• **ABOUT THIS TASK**
Only one stretch of the records below is wanted: the lines from the one holding "[button] (321, 811)" through the one holding "Servicios (69, 2189)". Return it exactly, both ends included.

*** DATA LISTING ***

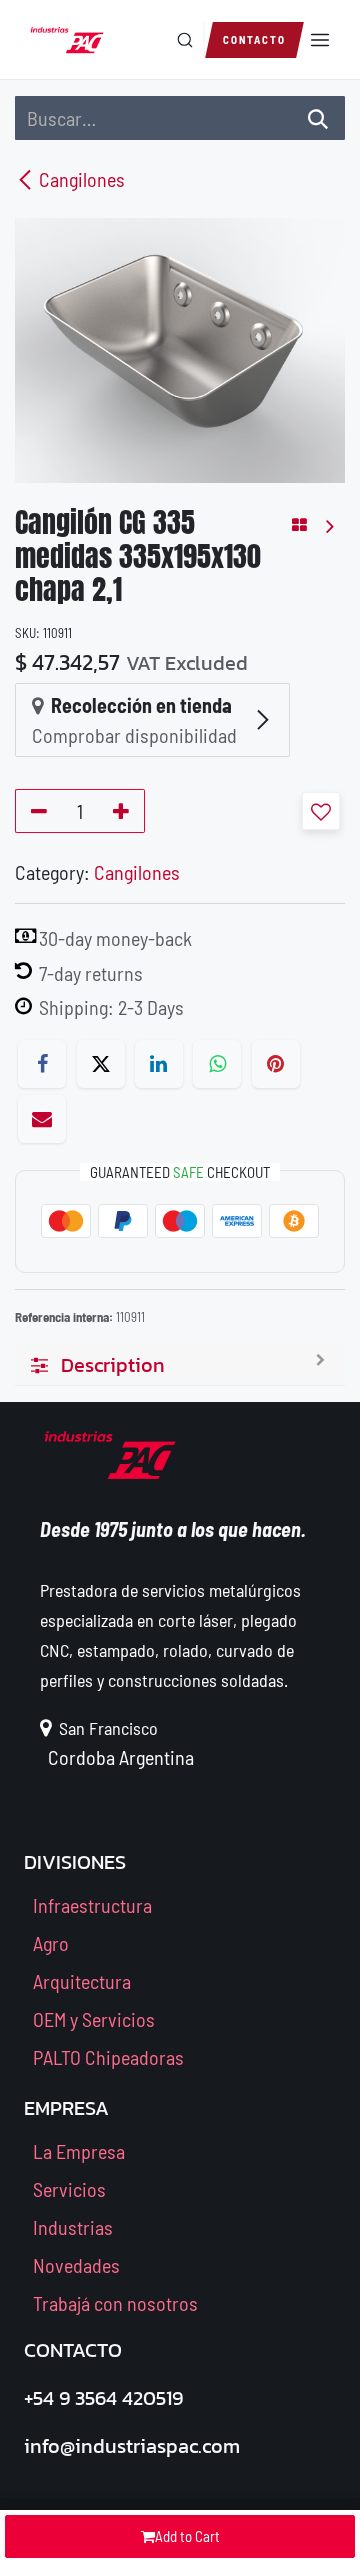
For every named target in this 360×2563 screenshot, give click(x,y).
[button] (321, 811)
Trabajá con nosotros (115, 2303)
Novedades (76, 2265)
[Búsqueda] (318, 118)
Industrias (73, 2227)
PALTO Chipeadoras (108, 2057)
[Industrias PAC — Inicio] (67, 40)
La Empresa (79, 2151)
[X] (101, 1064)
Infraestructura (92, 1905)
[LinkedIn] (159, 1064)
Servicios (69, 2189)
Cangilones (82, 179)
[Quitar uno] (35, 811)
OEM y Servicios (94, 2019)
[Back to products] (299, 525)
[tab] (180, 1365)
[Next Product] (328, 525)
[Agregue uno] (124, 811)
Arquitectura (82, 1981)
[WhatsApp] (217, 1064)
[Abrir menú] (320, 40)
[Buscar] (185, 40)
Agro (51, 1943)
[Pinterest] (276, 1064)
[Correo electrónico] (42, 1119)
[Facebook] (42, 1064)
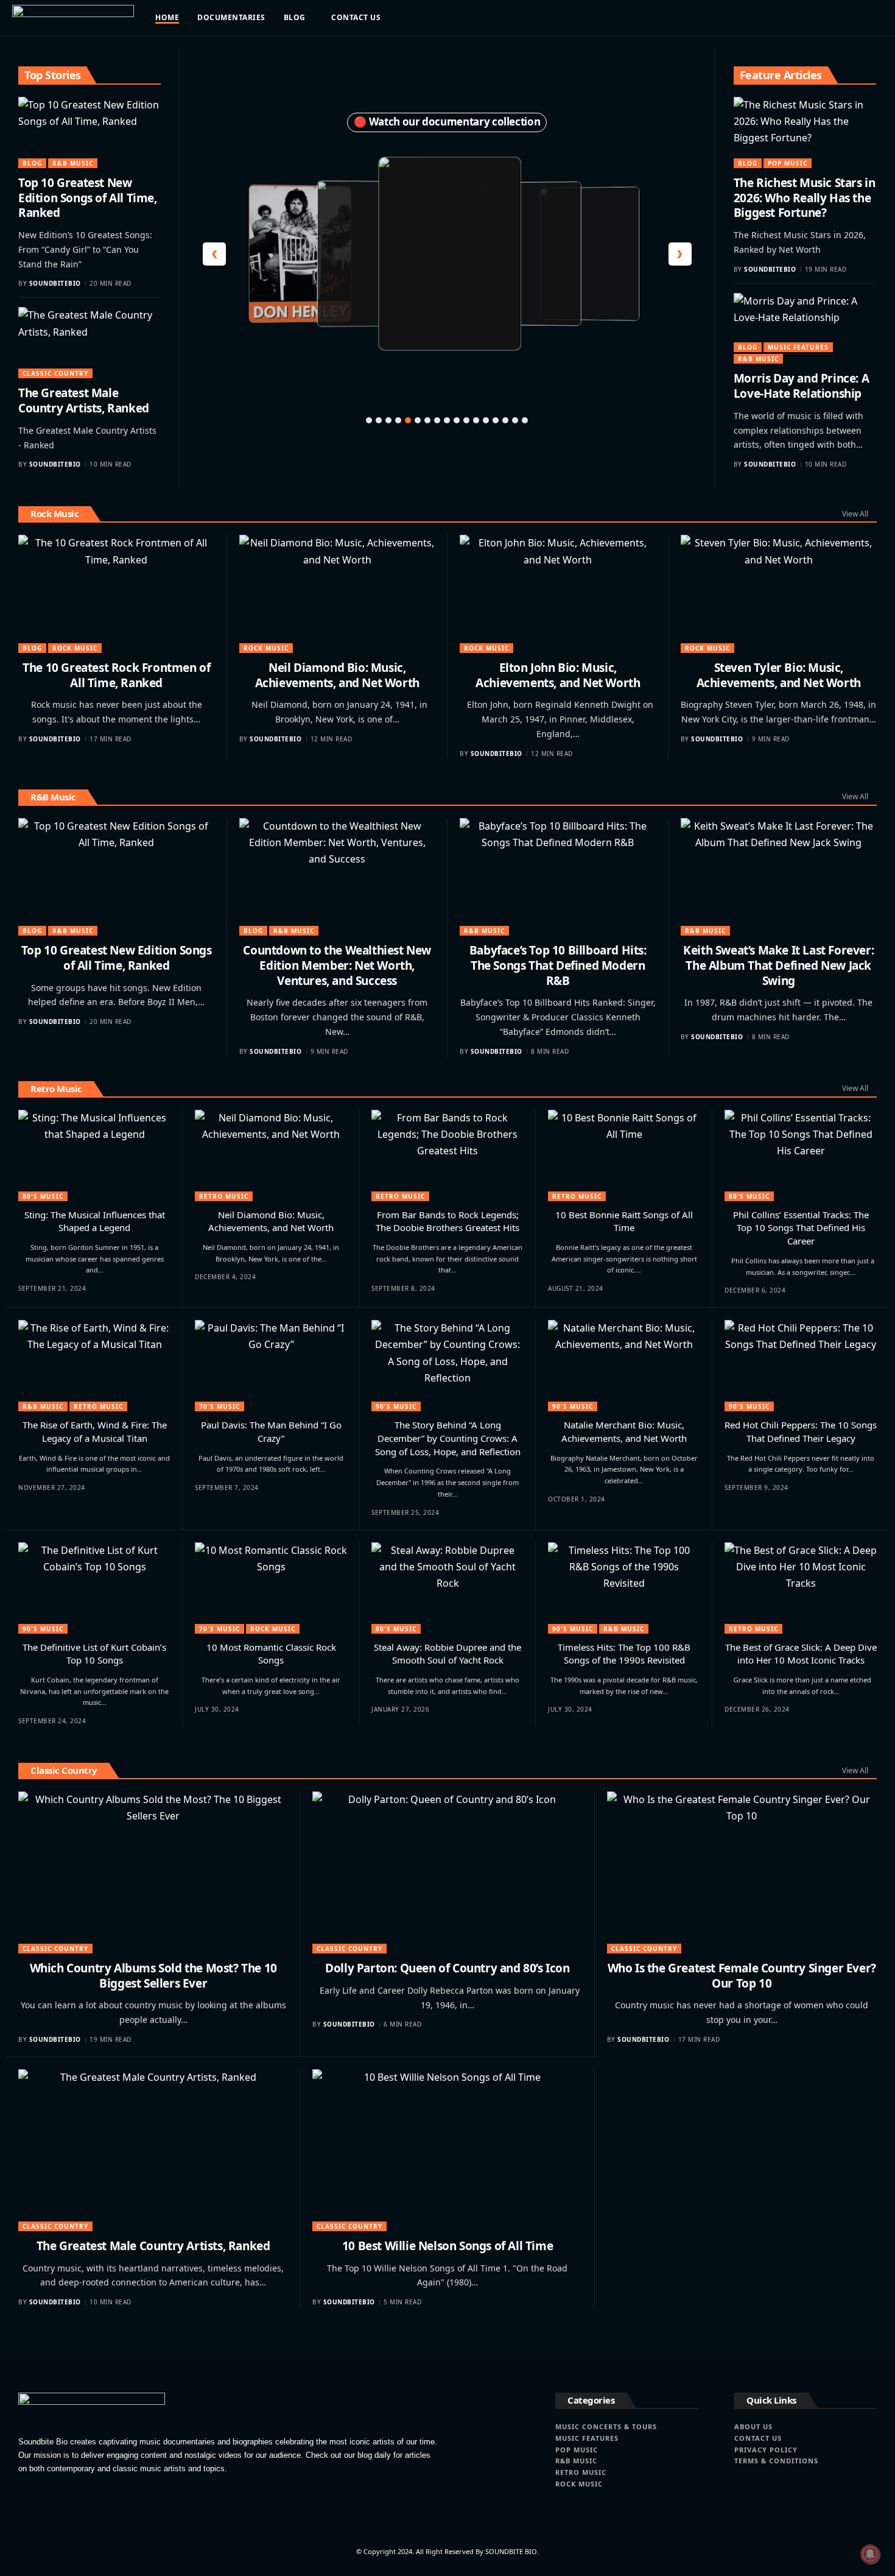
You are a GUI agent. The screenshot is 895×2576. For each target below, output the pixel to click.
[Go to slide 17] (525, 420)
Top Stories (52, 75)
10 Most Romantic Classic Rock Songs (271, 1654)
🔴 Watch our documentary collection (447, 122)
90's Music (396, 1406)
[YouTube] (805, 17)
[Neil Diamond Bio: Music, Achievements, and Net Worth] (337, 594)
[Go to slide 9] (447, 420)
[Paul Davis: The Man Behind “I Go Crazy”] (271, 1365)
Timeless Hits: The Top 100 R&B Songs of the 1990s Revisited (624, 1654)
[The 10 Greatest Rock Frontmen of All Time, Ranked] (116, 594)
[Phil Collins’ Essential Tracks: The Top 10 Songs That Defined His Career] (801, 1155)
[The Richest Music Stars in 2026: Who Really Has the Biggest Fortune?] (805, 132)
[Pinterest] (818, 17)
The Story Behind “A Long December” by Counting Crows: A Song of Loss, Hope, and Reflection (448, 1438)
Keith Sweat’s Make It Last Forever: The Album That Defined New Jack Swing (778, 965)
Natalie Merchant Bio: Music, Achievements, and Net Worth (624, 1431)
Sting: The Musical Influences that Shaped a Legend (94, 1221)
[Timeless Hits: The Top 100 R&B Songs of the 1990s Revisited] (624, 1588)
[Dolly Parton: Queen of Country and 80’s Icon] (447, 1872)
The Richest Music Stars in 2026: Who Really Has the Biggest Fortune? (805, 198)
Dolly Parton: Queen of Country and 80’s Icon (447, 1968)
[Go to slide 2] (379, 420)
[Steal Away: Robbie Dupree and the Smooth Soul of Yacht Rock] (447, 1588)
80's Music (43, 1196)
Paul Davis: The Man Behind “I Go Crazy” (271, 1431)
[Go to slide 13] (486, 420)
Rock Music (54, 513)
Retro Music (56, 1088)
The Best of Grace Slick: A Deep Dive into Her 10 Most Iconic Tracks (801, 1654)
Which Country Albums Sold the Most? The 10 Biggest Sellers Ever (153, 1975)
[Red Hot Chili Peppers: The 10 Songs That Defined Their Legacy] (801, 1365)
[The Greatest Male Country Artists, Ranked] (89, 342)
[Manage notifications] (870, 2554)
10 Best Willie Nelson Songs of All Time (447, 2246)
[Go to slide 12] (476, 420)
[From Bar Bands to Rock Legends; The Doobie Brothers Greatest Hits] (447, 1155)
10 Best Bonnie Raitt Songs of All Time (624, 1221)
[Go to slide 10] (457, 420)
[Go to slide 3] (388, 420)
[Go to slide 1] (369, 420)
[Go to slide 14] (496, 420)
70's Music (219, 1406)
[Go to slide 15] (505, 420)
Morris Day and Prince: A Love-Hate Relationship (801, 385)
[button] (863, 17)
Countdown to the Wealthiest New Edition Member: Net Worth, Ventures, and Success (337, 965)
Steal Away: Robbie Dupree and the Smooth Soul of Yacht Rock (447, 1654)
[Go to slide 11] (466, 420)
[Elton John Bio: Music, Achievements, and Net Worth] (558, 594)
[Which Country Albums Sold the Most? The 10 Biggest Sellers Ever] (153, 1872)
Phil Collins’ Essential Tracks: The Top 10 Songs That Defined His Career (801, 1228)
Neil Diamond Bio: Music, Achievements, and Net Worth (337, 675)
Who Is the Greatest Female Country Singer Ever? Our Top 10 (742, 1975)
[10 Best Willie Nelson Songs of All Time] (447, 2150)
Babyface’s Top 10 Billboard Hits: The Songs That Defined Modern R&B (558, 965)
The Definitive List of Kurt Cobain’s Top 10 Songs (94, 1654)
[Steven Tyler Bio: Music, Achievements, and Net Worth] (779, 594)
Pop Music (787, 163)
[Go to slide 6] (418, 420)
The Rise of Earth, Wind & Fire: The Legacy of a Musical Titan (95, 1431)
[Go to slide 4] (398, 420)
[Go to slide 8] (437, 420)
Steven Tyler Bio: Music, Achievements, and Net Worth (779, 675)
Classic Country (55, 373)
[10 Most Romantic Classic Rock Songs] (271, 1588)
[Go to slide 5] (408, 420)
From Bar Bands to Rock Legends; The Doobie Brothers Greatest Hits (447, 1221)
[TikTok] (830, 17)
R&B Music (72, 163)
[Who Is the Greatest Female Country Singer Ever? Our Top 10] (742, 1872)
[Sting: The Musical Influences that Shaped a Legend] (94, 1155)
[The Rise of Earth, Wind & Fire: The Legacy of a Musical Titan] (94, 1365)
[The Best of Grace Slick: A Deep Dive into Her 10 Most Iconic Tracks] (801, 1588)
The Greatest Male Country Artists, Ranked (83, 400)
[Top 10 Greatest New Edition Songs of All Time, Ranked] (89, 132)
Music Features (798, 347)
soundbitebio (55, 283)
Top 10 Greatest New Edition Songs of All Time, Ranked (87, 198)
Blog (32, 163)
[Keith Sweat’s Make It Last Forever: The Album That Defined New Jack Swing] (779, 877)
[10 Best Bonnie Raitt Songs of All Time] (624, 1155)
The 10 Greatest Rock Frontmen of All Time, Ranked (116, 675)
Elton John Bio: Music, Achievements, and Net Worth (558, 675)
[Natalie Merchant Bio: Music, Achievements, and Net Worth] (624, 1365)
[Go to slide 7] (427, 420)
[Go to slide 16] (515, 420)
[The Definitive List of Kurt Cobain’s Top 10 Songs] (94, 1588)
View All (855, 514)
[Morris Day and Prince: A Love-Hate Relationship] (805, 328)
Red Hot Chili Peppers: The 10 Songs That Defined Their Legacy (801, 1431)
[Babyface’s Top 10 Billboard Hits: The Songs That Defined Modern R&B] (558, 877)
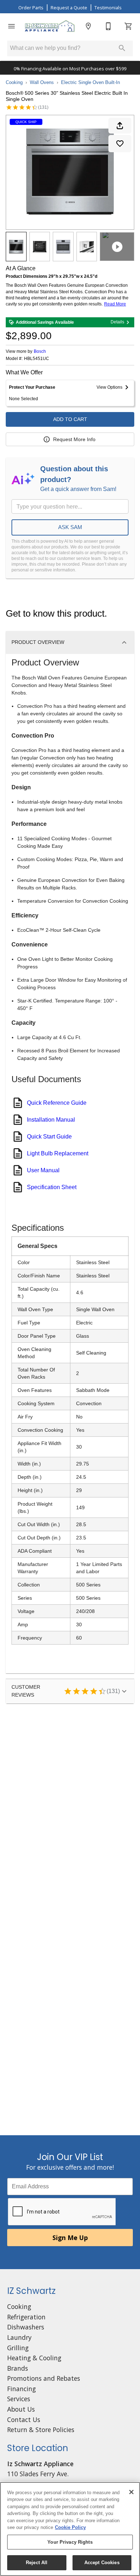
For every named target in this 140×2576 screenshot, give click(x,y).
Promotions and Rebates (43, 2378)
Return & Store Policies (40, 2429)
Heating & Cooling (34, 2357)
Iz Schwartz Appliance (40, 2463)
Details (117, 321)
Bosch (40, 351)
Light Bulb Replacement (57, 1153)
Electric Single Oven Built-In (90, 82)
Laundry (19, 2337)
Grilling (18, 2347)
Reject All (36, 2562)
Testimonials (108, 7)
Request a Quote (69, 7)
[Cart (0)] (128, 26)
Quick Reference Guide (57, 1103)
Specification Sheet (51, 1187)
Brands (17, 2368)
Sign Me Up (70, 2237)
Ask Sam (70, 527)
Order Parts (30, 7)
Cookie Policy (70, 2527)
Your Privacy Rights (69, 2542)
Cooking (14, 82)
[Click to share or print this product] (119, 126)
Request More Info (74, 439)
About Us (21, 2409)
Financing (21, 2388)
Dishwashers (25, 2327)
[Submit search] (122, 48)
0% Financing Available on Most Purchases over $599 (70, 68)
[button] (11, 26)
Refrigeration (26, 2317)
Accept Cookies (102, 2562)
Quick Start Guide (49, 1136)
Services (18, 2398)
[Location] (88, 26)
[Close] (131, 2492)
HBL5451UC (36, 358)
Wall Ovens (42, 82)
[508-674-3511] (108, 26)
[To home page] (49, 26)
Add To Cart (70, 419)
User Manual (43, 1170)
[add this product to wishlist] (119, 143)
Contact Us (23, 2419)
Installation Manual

***

• **EXERCISE SOLUTION**
[button] (321, 811)
Trabajá con nosotros (115, 2303)
Novedades (76, 2265)
[Búsqueda] (318, 118)
Industrias (73, 2227)
PALTO Chipeadoras (108, 2057)
[Industrias PAC — Inicio] (67, 40)
La Empresa (79, 2151)
[X] (101, 1064)
Infraestructura (92, 1905)
[LinkedIn] (159, 1064)
Servicios (69, 2189)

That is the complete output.